I finally managed to put this together from parts from everywhere! Thanks to Bruce from Wabisabi for the custom earcups and Silvian from Beautiful Audio for the ear pads.

Basically I did the same as you @schoolpizza but had it easy because my ear cups were (sort of) sized for the PCB - don't get me wrong I still had to very slowly chisel out all the holes for the connectors and buttons, and also open up the inside of the earcup very slowly and carefully with my chisel to fit the PCB, but definitely managed without power tools which makes is slightly less scary to do (though still very nervewrecking everytime I do a major amendment.

Took me a couple of weeks to do, but pretty happy with the result in the end! I would say sound wise, not too different from stock after changing the ear pads, slightly warmer but not significant. Love the look though!

Ah, apologies for the late response, I only remember to check in here periodically.

Awesome work @jeremiahl ! Those cups look great-- and that's what I should have done, order larger custom ones. Your install is a good bit cleaner than mine on the inside. Truth be told I found dealing with the tiny, fragile colored wires to be just as big a pain as the woodworking.
◇ ◇ ◇
## YOUR ASSIGNMENT
Carry on the forum thread about fitting headphone circuitry into custom earcups, beginning immediately after its final sentence.

## DATA BLOCK
◇ ◇ ◇
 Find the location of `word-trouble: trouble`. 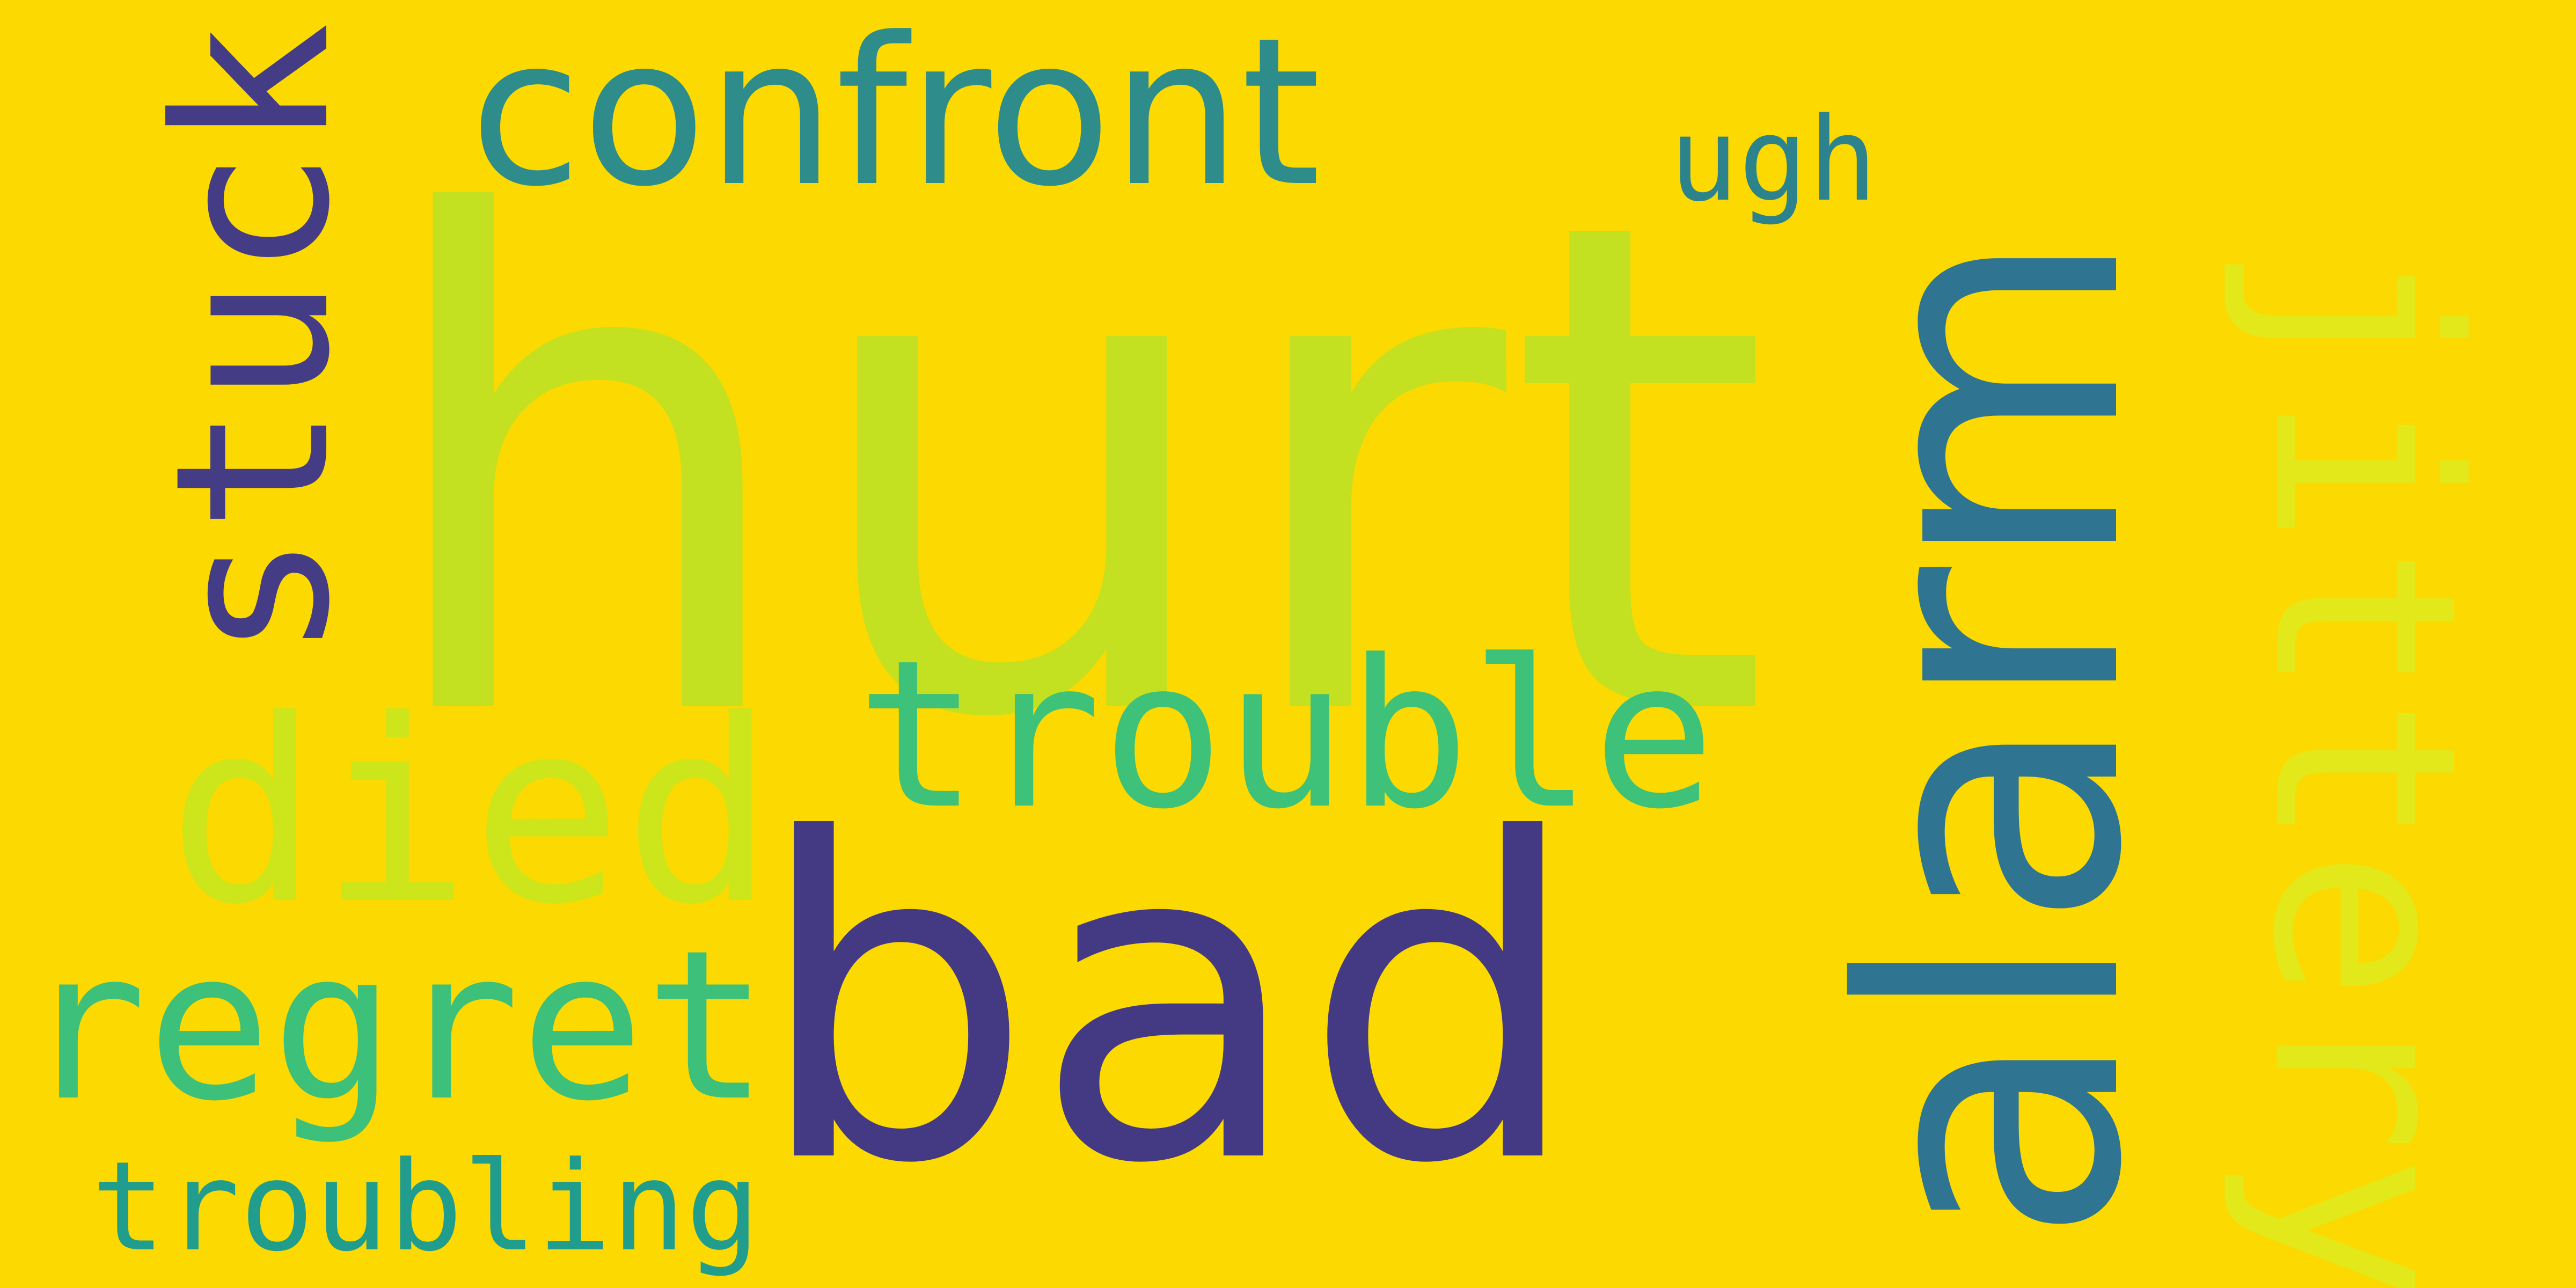

word-trouble: trouble is located at coordinates (1286, 735).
◇ ◇ ◇
## ANSWER BOX
I got the Beautiful Audio earpads as well and they are very good, clear and crisp, though I slightly prefer the cheap knockoff G pads for some reason.

Who will be next to step up to the plate? It seems like Grado is content with the GW100s-- they haven't been superceded or reduced in price at all. It would certainly be cool if they released a higher-end wireless model akin to the mods we've been doing, wood/metal construction and the latest bluetooth capabilities, etc.
 
Mar 1, 2024 at 11:29 AM Post #163 of 163
Sweet. Thanks all. Looking forward to the GW100 and perhaps a few pads to play around with.

Hey man, couldn't send you a dm. Noticed you were selling the JOZ 5719, that's my favorite tube for the CDM. Do you still have it for sale? Please send me a DM if interested, thanks.